I was talking to a friend earlier tonight and I mentioned how I hate unbalanced teaching on divine healing, i.e., the kind that says God will always heal as long as we have “enough” faith. I used to believe that with all my heart; to the point where I was insensitive when preaching it.
I recalled an incident when I was in my friend’s barber shop checking up on things while he was on vacation and I struck up a conversation with a widow whose son was getting a haircut. She told me that her husband had been a man of faith and that he had seen many faith healers and yet he still died of his disease. My response was something like, “I don’t know everything, but I know that if he had enough faith he would have been healed.”
Needless to say she was offended. And she should have been. To start, I lacked tact, but in addition to that, it’s bad theology. The fact of the matter is that God doesn’t heal everybody at all times and we can’t always chalk it up to a lack of faith. Paul tells Timothy to no longer drink only water, but use a little wine for the sake of his stomach and frequent ailments (1 Tim. 5:23) rather than telling him that if he had enough faith then he’d have no ailments.
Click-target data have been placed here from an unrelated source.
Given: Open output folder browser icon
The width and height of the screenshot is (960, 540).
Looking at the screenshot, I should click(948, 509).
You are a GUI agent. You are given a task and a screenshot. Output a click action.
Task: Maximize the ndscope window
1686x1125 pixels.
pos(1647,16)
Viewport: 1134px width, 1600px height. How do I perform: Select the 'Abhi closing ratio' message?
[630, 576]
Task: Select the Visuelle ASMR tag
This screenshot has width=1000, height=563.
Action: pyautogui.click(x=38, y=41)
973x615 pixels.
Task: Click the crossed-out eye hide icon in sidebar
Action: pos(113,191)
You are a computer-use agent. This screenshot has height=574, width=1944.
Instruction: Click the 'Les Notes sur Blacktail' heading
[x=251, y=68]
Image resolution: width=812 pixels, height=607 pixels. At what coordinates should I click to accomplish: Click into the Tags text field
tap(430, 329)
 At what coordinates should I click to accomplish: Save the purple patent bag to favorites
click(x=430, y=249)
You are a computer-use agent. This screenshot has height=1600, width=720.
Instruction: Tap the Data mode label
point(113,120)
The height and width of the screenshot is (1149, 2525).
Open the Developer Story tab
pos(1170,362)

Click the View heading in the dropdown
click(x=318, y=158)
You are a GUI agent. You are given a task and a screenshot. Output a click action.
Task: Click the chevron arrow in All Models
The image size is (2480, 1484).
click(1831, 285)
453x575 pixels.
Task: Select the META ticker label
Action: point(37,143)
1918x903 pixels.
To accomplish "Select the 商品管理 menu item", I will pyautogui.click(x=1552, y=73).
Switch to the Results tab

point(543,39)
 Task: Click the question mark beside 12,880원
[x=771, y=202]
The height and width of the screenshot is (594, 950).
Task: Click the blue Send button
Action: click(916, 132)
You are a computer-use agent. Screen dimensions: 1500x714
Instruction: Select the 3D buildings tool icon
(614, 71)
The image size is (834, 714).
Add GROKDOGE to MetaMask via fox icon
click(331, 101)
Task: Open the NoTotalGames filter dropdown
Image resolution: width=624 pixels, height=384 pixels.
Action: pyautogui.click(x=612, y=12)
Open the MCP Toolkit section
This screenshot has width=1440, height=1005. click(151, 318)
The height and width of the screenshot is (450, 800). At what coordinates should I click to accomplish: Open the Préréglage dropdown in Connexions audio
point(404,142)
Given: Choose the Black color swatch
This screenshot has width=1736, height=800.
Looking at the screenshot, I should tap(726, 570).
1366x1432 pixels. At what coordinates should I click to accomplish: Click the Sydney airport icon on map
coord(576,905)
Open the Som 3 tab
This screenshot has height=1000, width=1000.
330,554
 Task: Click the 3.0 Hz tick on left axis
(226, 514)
But let me close by saying that I absolutely believe in divine healing—how could I not?—I’ve been healed on more than one occasion! But I don’t think healing is as cut and dry as some would like it to be. There’s so many moving parts (e.g., the roles that faith and sin play or the cause of the sickness, etc.) and every circumstance is different. We shouldn’t try to systematize something that God hasn’t systematized.
The problem with so much prosperity preaching is not just that it lacks tact, but it lacks imagination and creativity, by which I mean that it treats healing as some kind of uniform act of God that can be figured out and then rinsed and repeated. It doesn’t allow that God can have a purpose in someone being ill (and God forbid anyone suggest that God actually caused the illness!). It just says, “Believe and be healed!—Not healed?—You didn’t believe!”